PRINCETON, NJ – The merger of two healthcare IT companies – one Canadian, one American – promises to give hospitals in both countries better access to obstetrics-based clinical decision support tools.
In a deal announced Tuesday, PeriGen, a Princeton, N.J.-based developer of OB-specific risk reduction solutions, has acquired the software and related assets of LMS Medical Systems, Ltd., a Montreal-based provider of maternal-fetal monitoring and interpretive software solutions.
“PeriGen’s acquisition unites two leaders in technology-driven OB-risk reduction solutions,” said Donald A. Deieso, PeriGen’s chairman and CEO, in a press release. “By integrating LMS’ suite of advanced fetal strip monitoring and interpretative solutions with PeriBirth, PeriGen will provide hospitals with a comprehensive and unmatched OB decision support and documentation solution. This uniquely powerful combination will provide the most advanced technology to help clinicians achieve the highest levels of patient safety while reducing risk and malpractice.”
PeriGen’s PeriBirth clinical decision support system is used in 36 hospitals nationwide, officials say, and is built on more than 6,500 OB protocols.
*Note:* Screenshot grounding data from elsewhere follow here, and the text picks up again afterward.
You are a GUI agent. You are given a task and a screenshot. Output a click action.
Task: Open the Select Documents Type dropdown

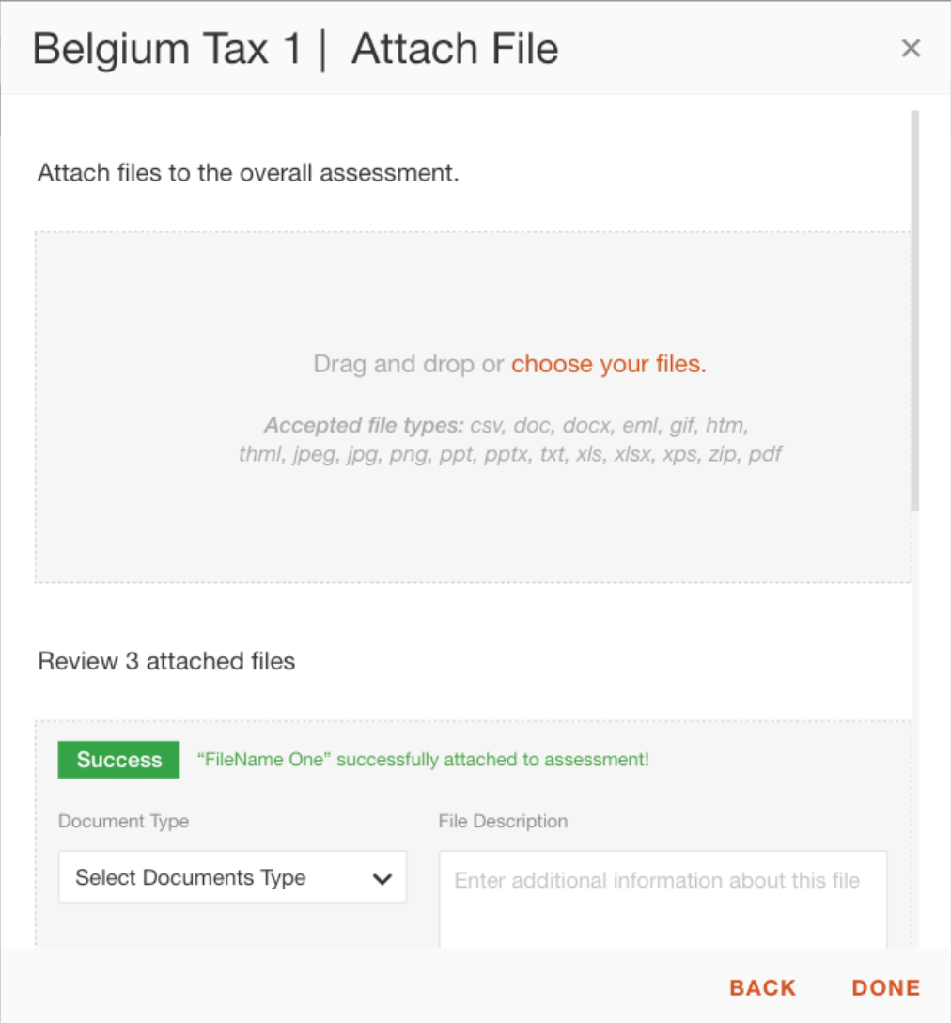coord(232,878)

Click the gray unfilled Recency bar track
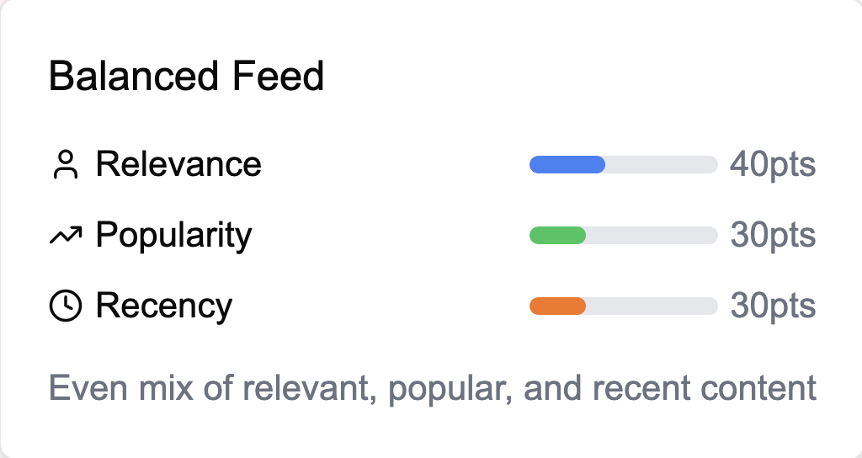point(651,306)
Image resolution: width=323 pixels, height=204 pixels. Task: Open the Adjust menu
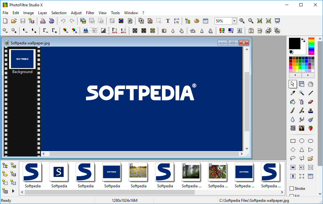76,13
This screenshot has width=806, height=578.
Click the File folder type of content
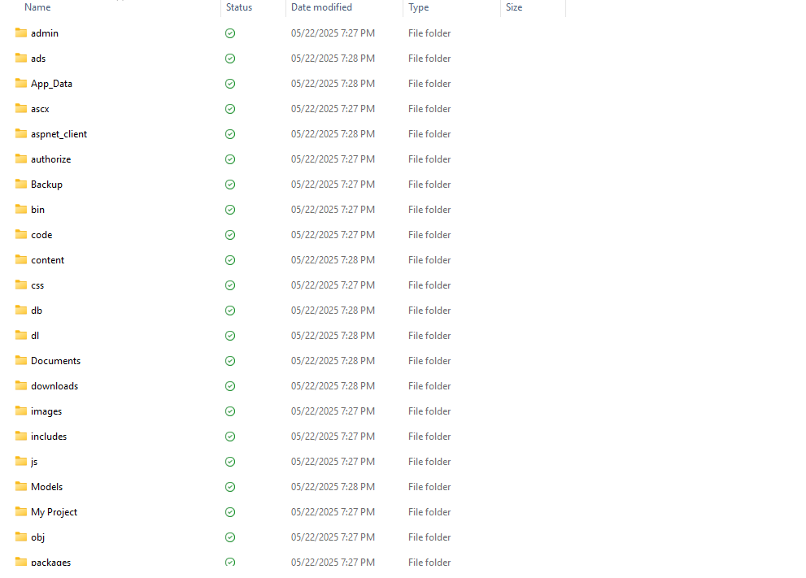coord(429,260)
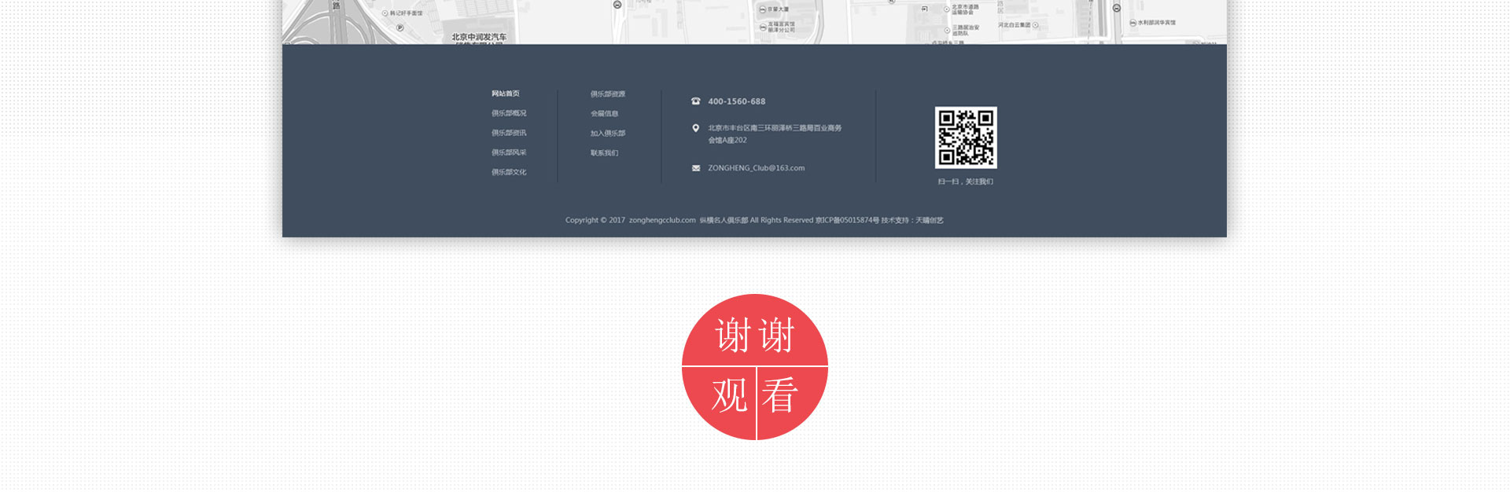Screen dimensions: 1510x492
Task: Select the 俱乐部风采 footer link
Action: pos(509,152)
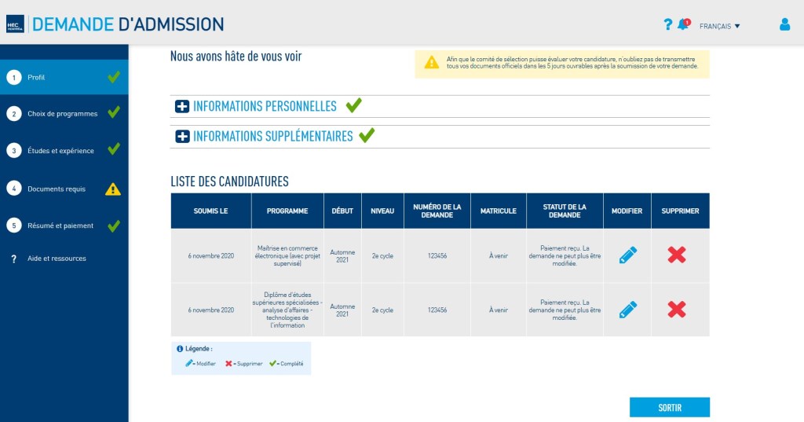804x422 pixels.
Task: Click red X to delete Diplôme application
Action: coord(677,310)
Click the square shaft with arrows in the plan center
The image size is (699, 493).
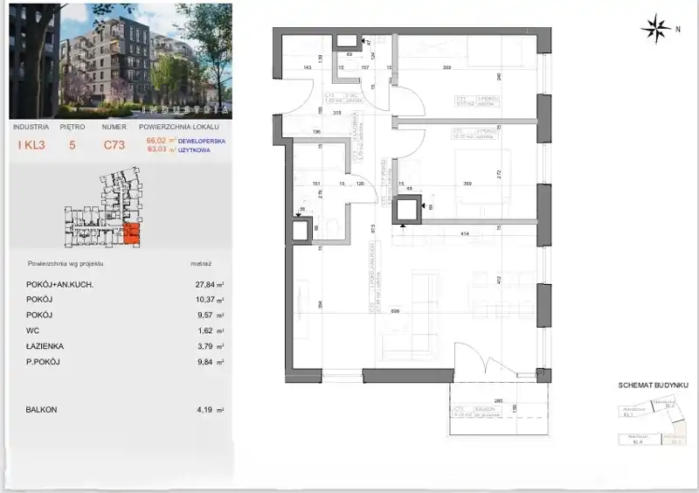[406, 210]
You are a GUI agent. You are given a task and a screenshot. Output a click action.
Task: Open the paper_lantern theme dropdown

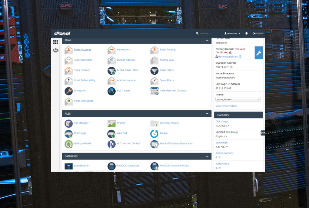pyautogui.click(x=238, y=99)
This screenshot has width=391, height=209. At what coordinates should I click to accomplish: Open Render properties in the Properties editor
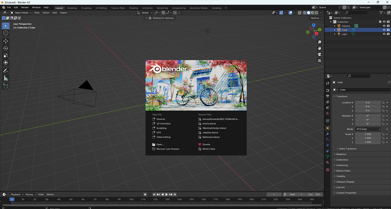327,91
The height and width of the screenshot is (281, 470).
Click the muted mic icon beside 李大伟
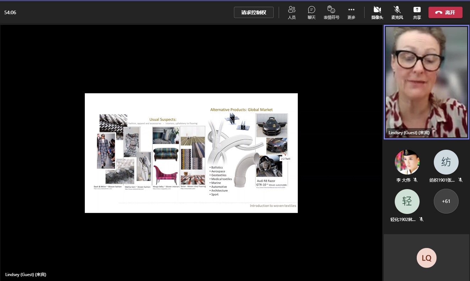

In joining forces with LMS, PeriGen officials hope to make PeriBirth available to Canadian healthcare providers and add proprietary OB technologies that are cleared by the FDA, licensed by Health Canada and bear the CE mark for Europe.
LMS Medical Systems was founded by Emily Hamilton, an associate professor of obstetrics and gynecology at McGill University, and has roughly 23 hospital clients. The company’s signature product is the CALM patient safety software suite, which uses advanced mathematical modeling and neural networks to improve outcomes for mothers and their infants.
The company had fallen on hard times lately. In April, McKesson Provider Solutions acquired the intellectual property for LMS’ OB surveillance and archival capabilities, including the company’s fetal monitor strip technology, which McKesson then licensed back to LMS to sell. And this past June, LMS filed a Notice of Intention to Make a Proposal under Canada’s Bankruptcy and Insolvency Act.
“From the inception of our company, using technology to improve the safety of labor and delivery for mother and baby has been at the heart of what we do,” said Hamilton, who will become senior vice president of research for PeriGen. “We’re proud and excited to be a part of PeriGen, an organization that shares our passion for advancing the quality of OB care and, thereby, helping to create optimal birth experiences and outcomes.”